Bev totally kicked ass in the film, easily my second favorite Loser.
 

kingricefan

All-being, keeper of Space, Time & Dimension.
Jul 11, 2006
29,246
121,974
Spokane, WA
You make great points when you compare! I try to just watch the movie as a movie. But think of this as well, Bev was so strong she kicked her dad's ass. And even though Pennywise took her, she was too brave, he couldn't eat her because she was fearless. So he may have gotten a hold of her, but she kicked every villians ass and put two different poles through his head!

I love 1408. I also really loved The Mist! King said he wishes he'd thought of that ending for the book. Gerald's Game and Delores Claiborne are highly underrated in my book :)
Delores Claiborne is one of the most underrated King films there is. Kathy Bates owned that character and it's a shame that she wasn't acknowledged by her peers in LaLaLand for it.
 

preciousroy

Well-Known Member
Apr 4, 2018
123
460
You make great points when you compare! I try to just watch the movie as a movie. But think of this as well, Bev was so strong she kicked her dad's ass. And even though Pennywise took her, she was too brave, he couldn't eat her because she was fearless. So he may have gotten a hold of her, but she kicked every villians ass and put two different poles through his head!

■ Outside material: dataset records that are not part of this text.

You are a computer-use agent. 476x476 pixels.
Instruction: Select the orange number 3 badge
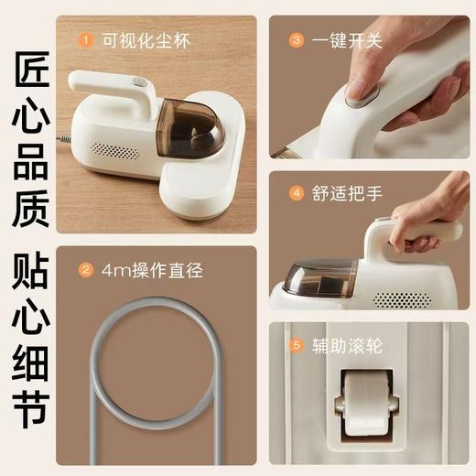(x=296, y=40)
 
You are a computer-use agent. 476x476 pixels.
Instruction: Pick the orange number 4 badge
(x=296, y=193)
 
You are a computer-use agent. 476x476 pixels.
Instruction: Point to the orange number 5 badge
(x=296, y=345)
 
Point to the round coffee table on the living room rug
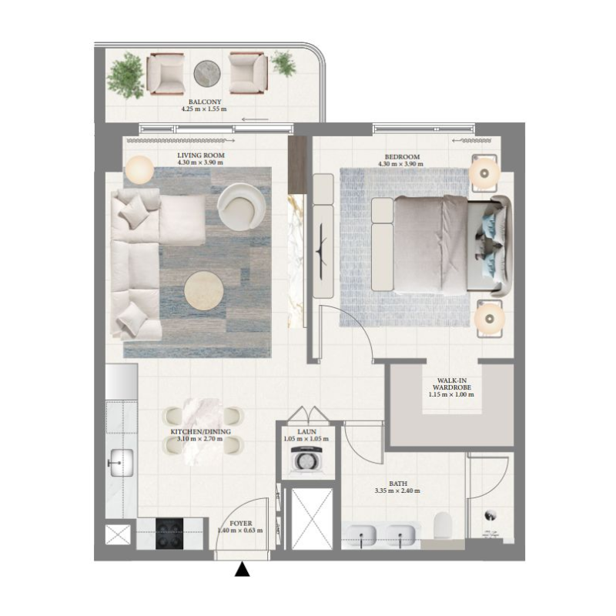pos(204,292)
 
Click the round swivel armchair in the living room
pos(241,204)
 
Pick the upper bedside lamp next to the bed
pos(485,173)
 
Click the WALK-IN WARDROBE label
pos(450,385)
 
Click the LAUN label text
pos(306,433)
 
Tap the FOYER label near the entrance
pos(241,523)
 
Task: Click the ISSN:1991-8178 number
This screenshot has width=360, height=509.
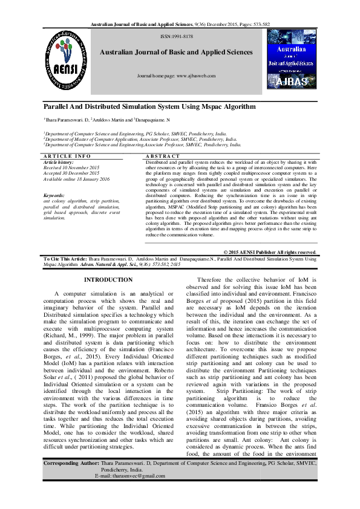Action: (177, 37)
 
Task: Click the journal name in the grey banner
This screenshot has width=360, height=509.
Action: (176, 53)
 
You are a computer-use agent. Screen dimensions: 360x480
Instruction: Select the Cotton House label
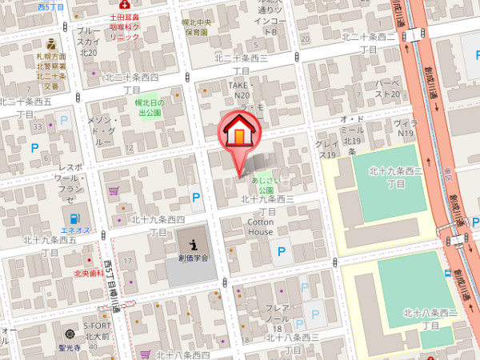click(x=259, y=226)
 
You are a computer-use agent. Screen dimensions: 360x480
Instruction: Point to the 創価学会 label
click(x=193, y=258)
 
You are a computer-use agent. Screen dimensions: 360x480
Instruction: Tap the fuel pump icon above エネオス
click(x=74, y=219)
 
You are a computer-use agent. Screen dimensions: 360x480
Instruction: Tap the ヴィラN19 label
click(x=406, y=128)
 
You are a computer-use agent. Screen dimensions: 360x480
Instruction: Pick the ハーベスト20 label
click(x=387, y=88)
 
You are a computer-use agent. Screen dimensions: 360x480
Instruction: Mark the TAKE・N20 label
click(x=240, y=90)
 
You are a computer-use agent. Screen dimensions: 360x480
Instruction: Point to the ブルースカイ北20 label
click(x=88, y=41)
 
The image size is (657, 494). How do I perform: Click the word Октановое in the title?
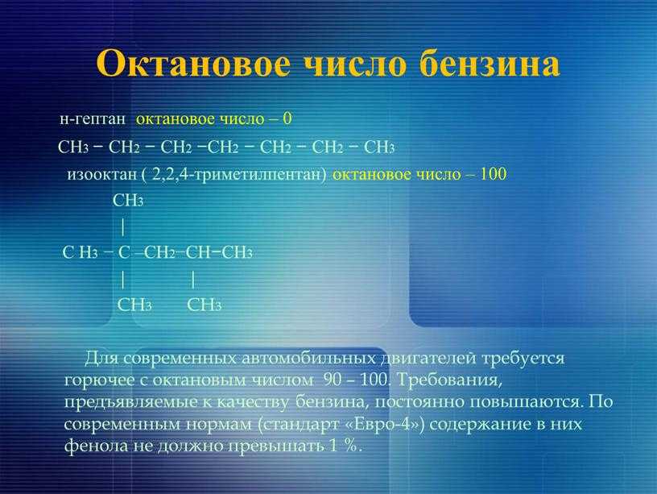pos(193,64)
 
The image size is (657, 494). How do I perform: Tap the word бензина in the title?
pos(490,64)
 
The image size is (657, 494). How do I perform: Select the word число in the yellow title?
pos(355,64)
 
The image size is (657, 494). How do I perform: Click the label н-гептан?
pos(92,119)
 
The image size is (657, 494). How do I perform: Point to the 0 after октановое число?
pos(287,118)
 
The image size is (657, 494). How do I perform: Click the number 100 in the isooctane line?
pos(493,173)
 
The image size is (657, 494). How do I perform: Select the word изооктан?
pos(101,174)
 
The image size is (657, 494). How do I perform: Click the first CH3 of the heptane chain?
pos(73,147)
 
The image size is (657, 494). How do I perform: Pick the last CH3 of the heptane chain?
pos(379,147)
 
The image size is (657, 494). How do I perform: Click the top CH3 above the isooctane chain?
pos(128,201)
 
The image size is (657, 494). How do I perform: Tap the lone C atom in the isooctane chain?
pos(124,252)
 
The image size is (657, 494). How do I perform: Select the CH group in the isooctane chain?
pos(198,252)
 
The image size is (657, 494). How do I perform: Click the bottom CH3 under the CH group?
pos(204,305)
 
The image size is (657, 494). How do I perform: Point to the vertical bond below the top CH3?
pos(122,227)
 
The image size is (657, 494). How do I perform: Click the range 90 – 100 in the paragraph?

I love 1408. I also really loved The Mist! King said he wishes he'd thought of that ending for the book. Gerald's Game and Delores Claiborne are highly underrated in my book :)
Gosh, I haven't seen Dolores Claiborne since 99/00. It all went over my head because of the subject matter and my age. I wasn't expecting the story we got. I've never read Gerald's Game or Dolores Claiborne but the scene near the end of the Gerald's Game movie was especially gruesome for my tastes. I imagine I'll get around to reading them eventually. I'm still struggling through Duma Key at the moment.

Unfortunately for Kathy Bates (or fortunately?) she'll always be Mama Boucher to me.